Home > Books > The Woman They Could Not Silence: One Woman, Her Incredible Fight for Freedom, and the Men Who Tri(36)

The Woman They Could Not Silence: One Woman, Her Incredible Fight for Freedom, and the Men Who Tri(36)

Author:Kate Moore

And so, in the past week or so, Elizabeth had hit a brick wall when it came to her feelings about Theophilus. In her private writings, she now confessed, “I hate him…and I can’t help it and I don’t want to, neither. He deserves to be hated.”20 She continued, “He has by his own actions annihilated every particle of respect I have ever felt.”21 She now considered him “the most inhuman, cold-blooded, calculating tyrant the world ever witnessed”22 and recoiled from him with “loathing and disgust.”23

She did not share these feelings in her defense.

She did worse.

She told McFarland plainly that her husband was “a perverted and unnatural man”24 and that since October 14, 1860, “David’s prayer for his persecutors has become my prayer for mine.”25

He remembered not to show mercy… As he clothed himself with cursing like as with a garment, so let it come into his bowels like water… Let his net that he hath hid, catch himself: into that very destruction let him fall.26

It was so angry, so unforgiving…so very unladylike. “Her hatred of her husband had something diabolical about it,”27 McFarland later said, almost in abhorrent wonder.

Data entries

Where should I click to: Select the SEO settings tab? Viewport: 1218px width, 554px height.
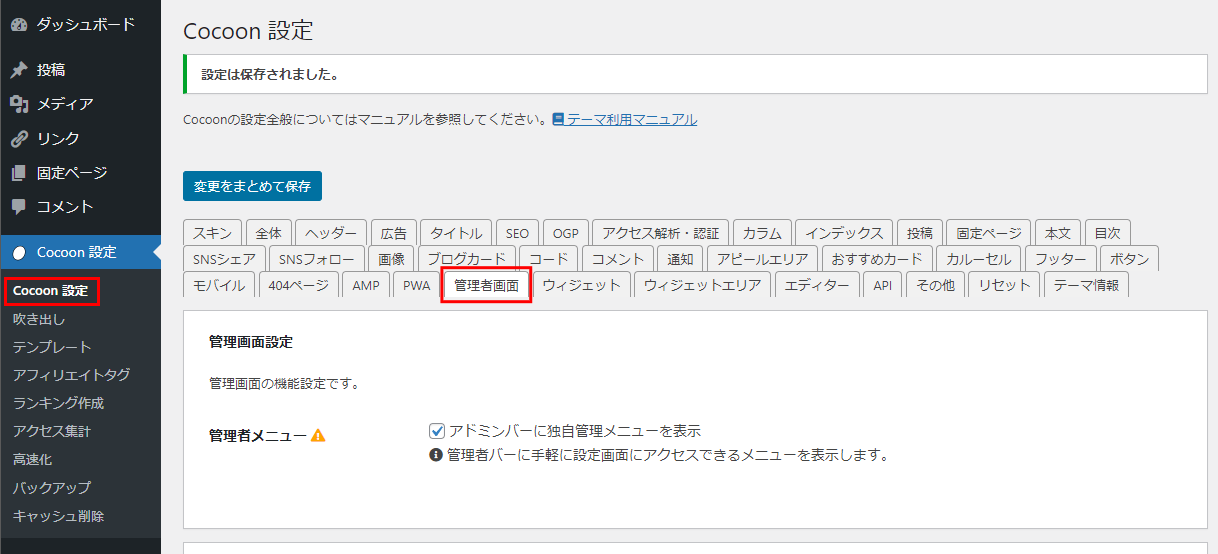click(517, 233)
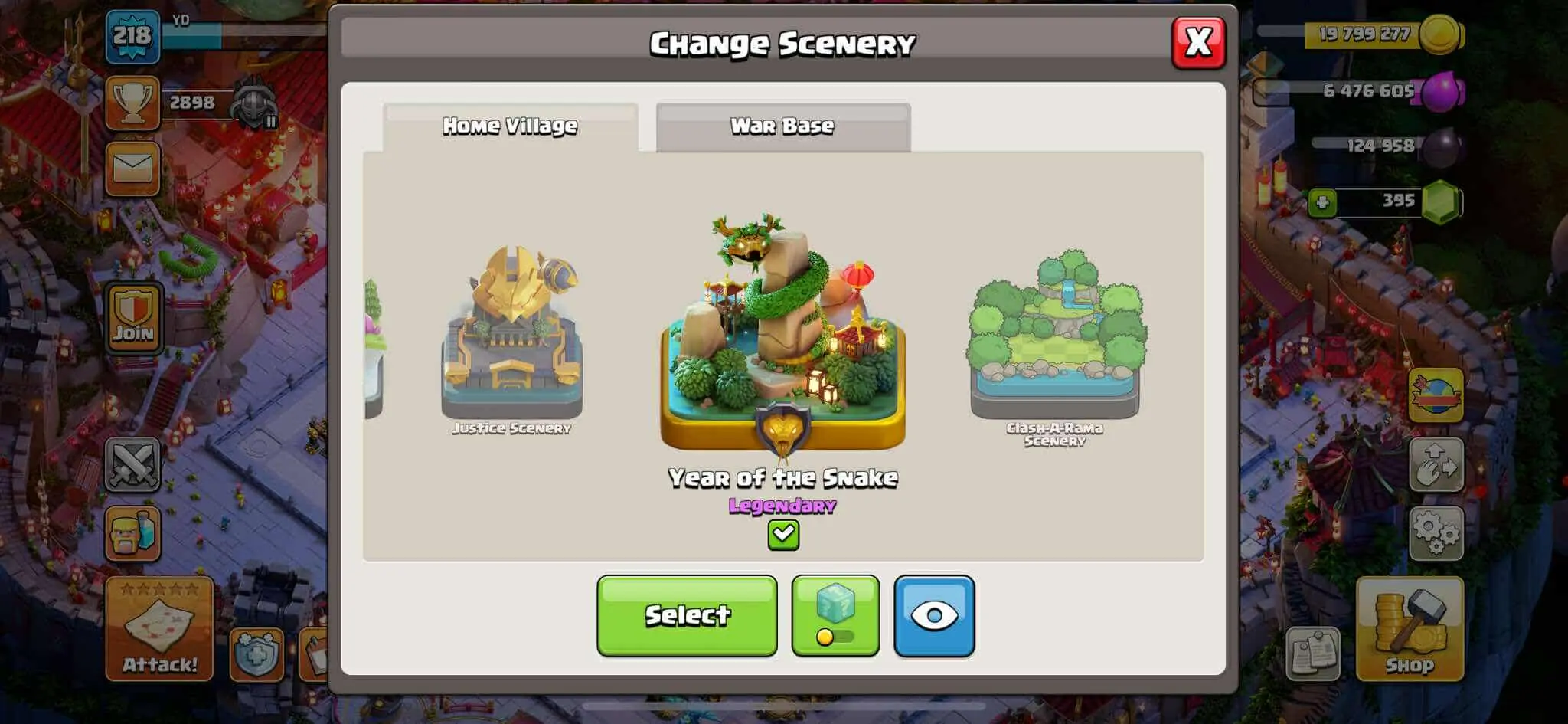Click the green Select button
Image resolution: width=1568 pixels, height=724 pixels.
tap(687, 616)
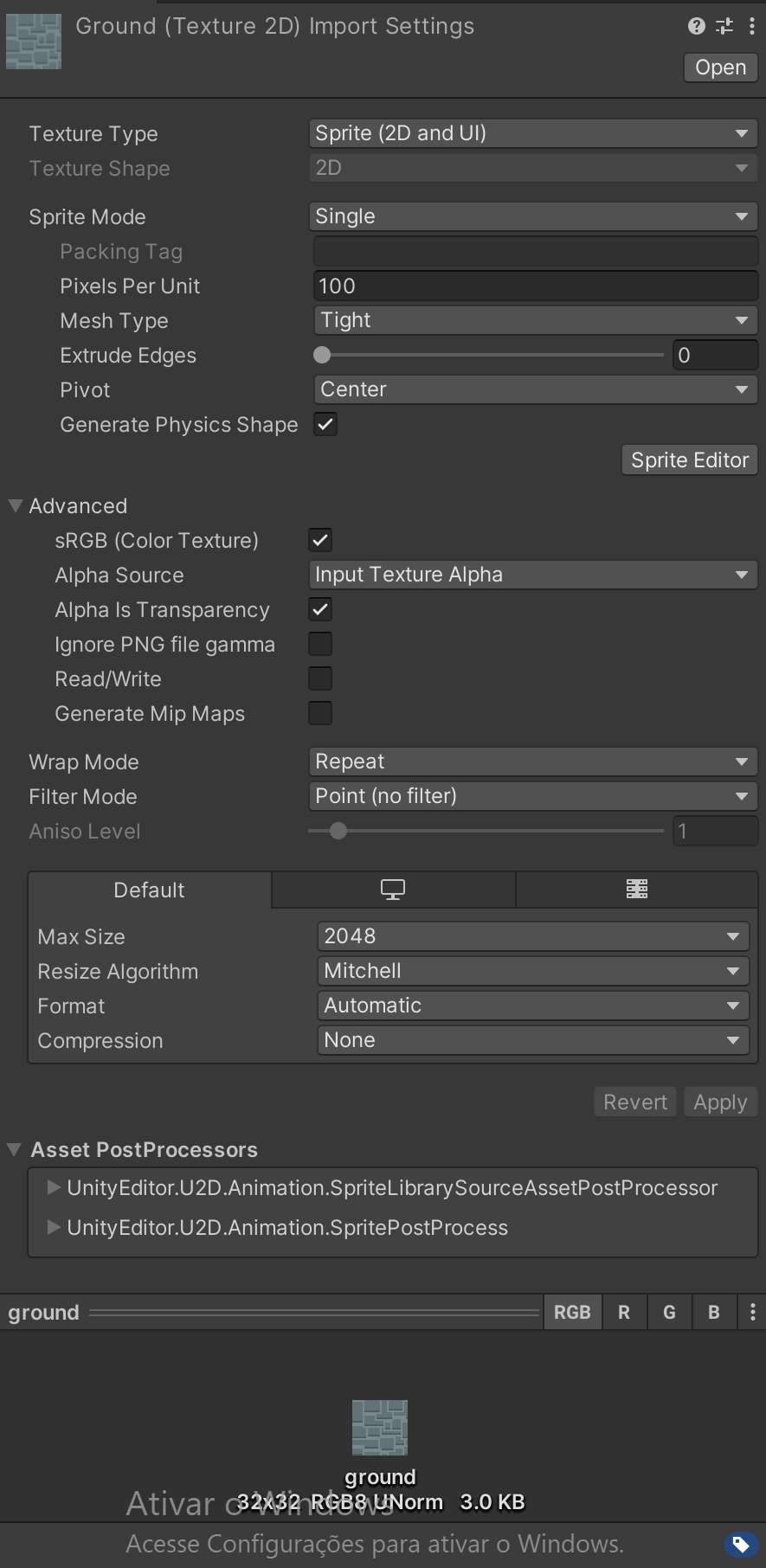766x1568 pixels.
Task: Click the Pixels Per Unit field
Action: (x=535, y=286)
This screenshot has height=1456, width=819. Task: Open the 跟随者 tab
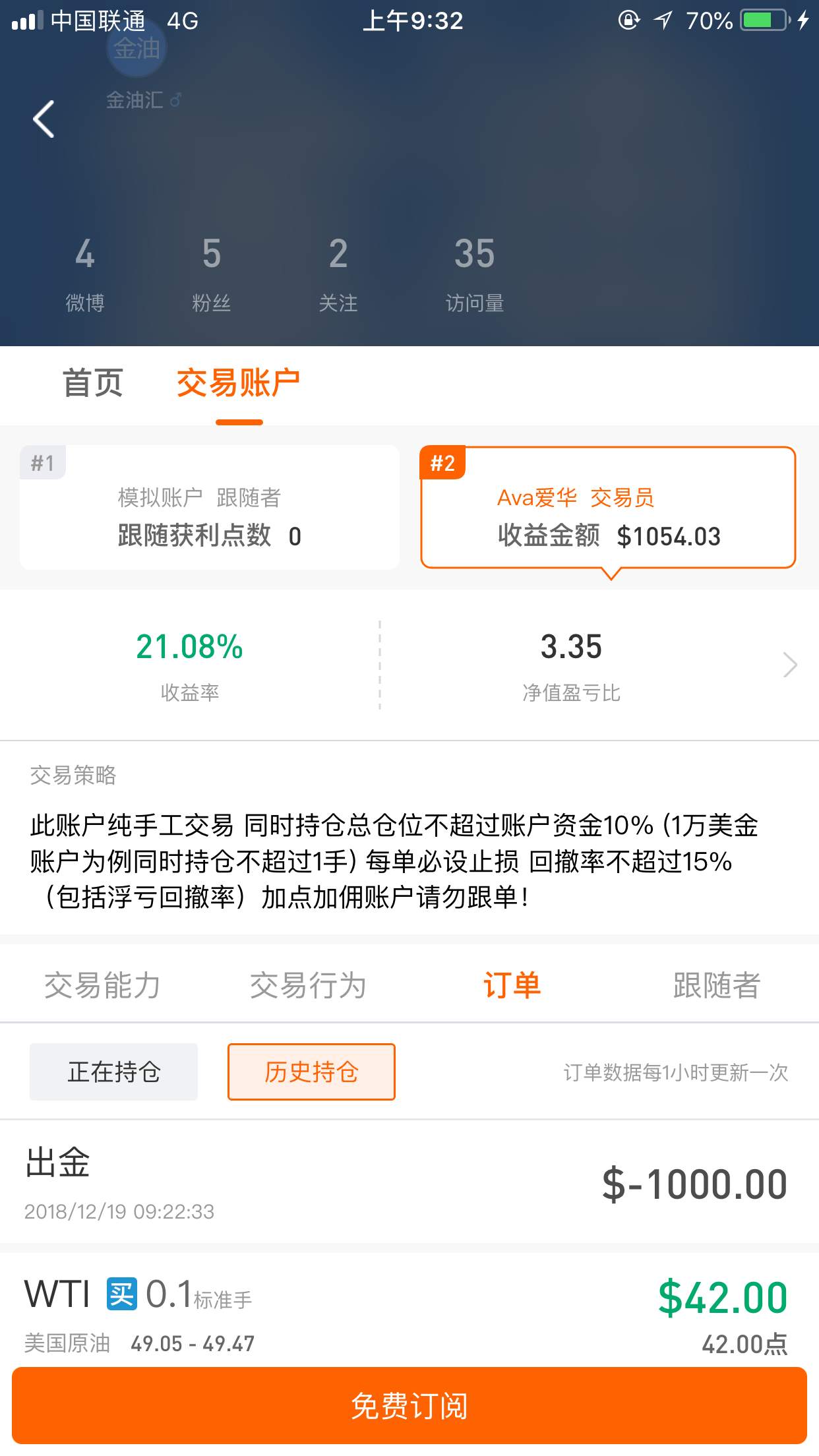click(x=717, y=985)

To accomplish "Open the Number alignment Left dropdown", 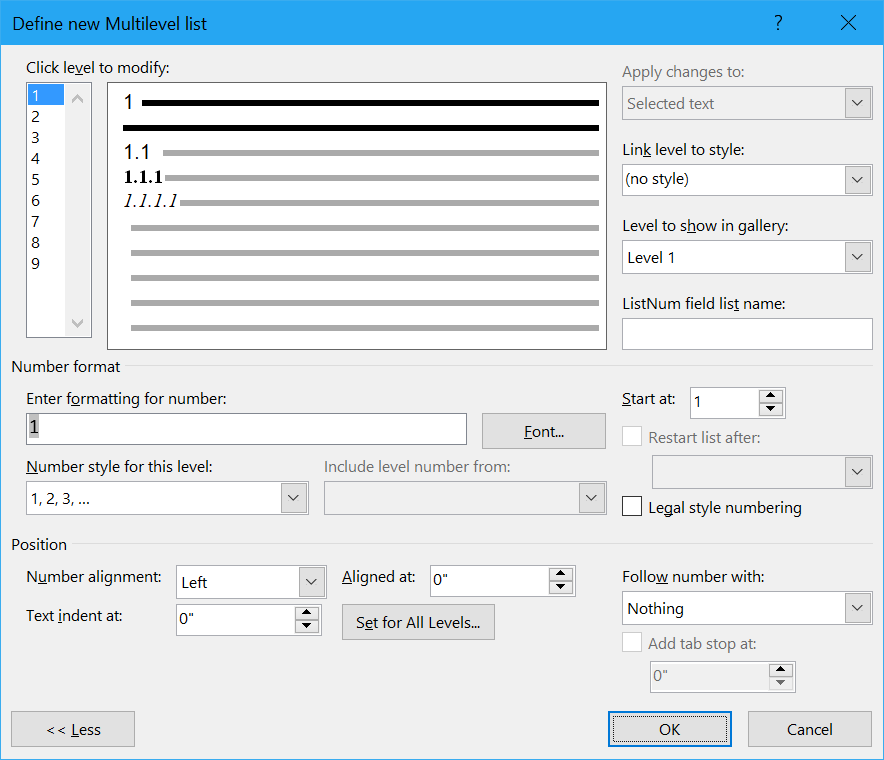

Objectives
1. Output the stretch of the book excerpt from "And so, in the" through "She did worse." word for word.
2. Return every line of the records verbatim, leaving the pictures out of your answer.

Final results
1.
And so, in the past week or so, Elizabeth had hit a brick wall when it came to her feelings about Theophilus. In her private writings, she now confessed, “I hate him…and I can’t help it and I don’t want to, neither. He deserves to be hated.”20 She continued, “He has by his own actions annihilated every particle of respect I have ever felt.”21 She now considered him “the most inhuman, cold-blooded, calculating tyrant the world ever witnessed”22 and recoiled from him with “loathing and disgust.”23

She did not share these feelings in her defense.

She did worse.

2.
Where should I click to: Select the SEO settings tab? Viewport: 1218px width, 554px height.
click(517, 233)
Click the green Select button
Image resolution: width=1568 pixels, height=724 pixels.
tap(687, 616)
766x1568 pixels.
Task: Click the Pixels Per Unit field
Action: (x=535, y=286)
This screenshot has height=1456, width=819. Task: Open the 跟随者 tab
click(x=717, y=985)

To accomplish "Open the Number alignment Left dropdown", 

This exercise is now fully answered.